We sometimes detect the same sense of privilege in Hamptons real estate.  When you spend millions or tens of millions of dollars on a home, it is hard to avoid a sense of entitlement.  But instead of the threat of a guillotine, fate humbles us with traffic jams on Route 27.  Fate does not dare intrude on those privileged few with private helicopters.  Only fog does, and presumably their souls will someday be tortured by the remembrance of their carbon footprints.  Also presuming they have read Dante.

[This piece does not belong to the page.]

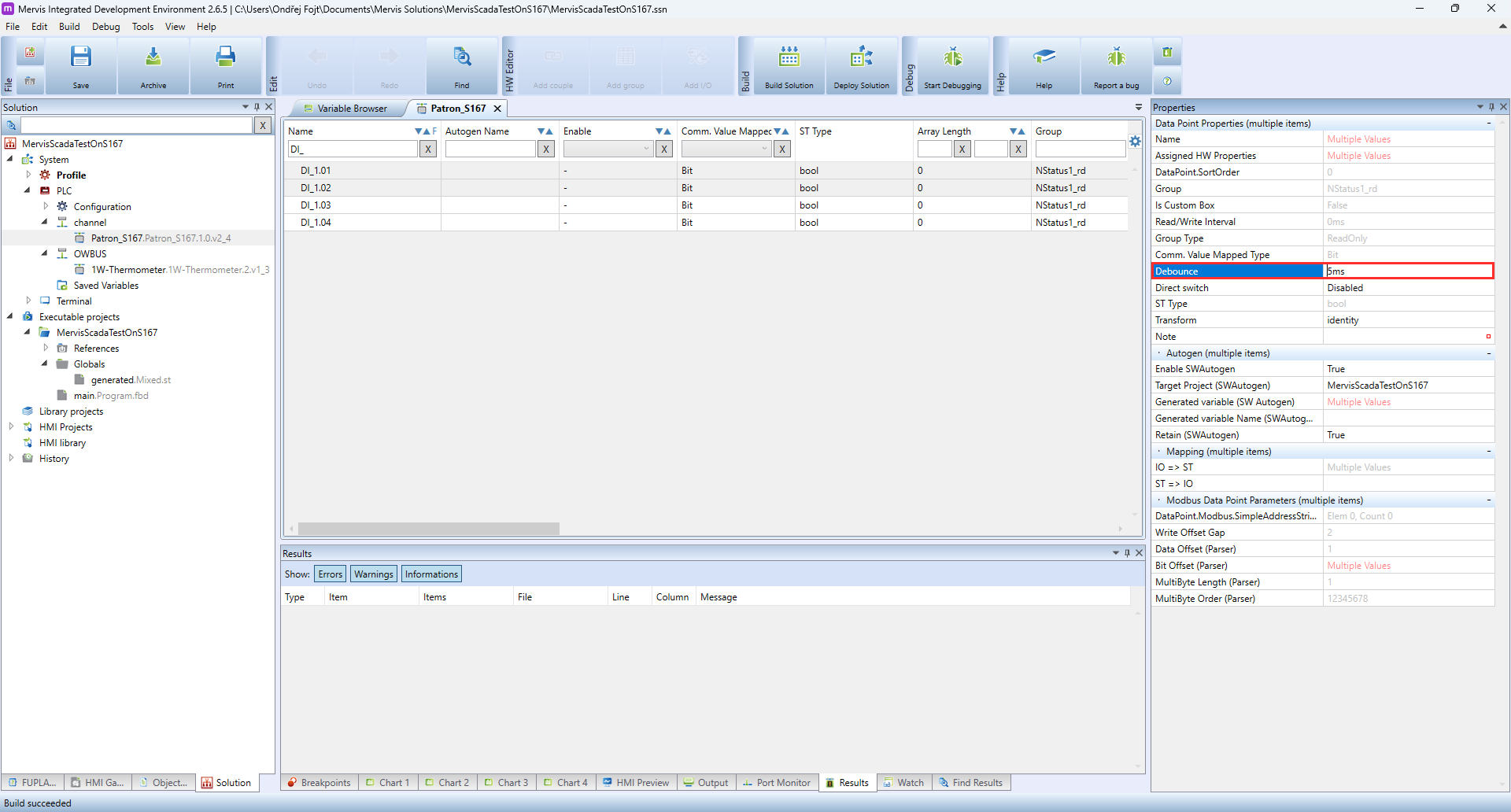Expand the Profile tree node
The image size is (1511, 812).
pyautogui.click(x=29, y=175)
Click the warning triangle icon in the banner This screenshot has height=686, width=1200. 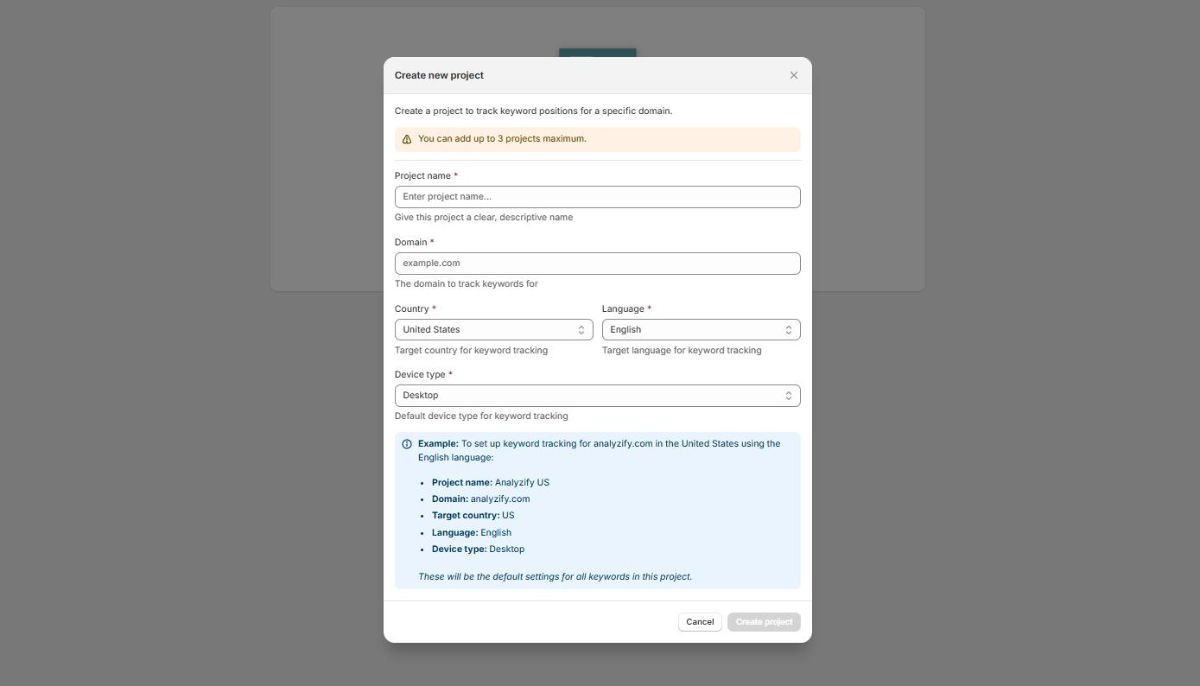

Madonna is renting on Lily Pond Lane and owns a horse farm in Bridgehampton.  Famous names and extravagant amounts of money are deliciously newsy.  But the people who drive the real estate market here are usually not famous or even particularly glamorous.  They are however rich—although less rich than they were a few years ago.  In their world big bank accounts are the only credentials you need for entitlement.  Even as the general economy struggles, the super rich, in some eerie Darwinian way, are expanding and driving the merely rich into the shadows, if not quite into extinction.

Being outrageously rich in the Hamptons is a populist sport.  Our everyman, our average Joe, really looks like everyone else, acts like everyone else, wears the same jeans and sneakers, but he measures his millions in the double or triple digits.  They are so young they make anyone over fifty feel like a dinosaur and anyone with less than twenty million a little shabby.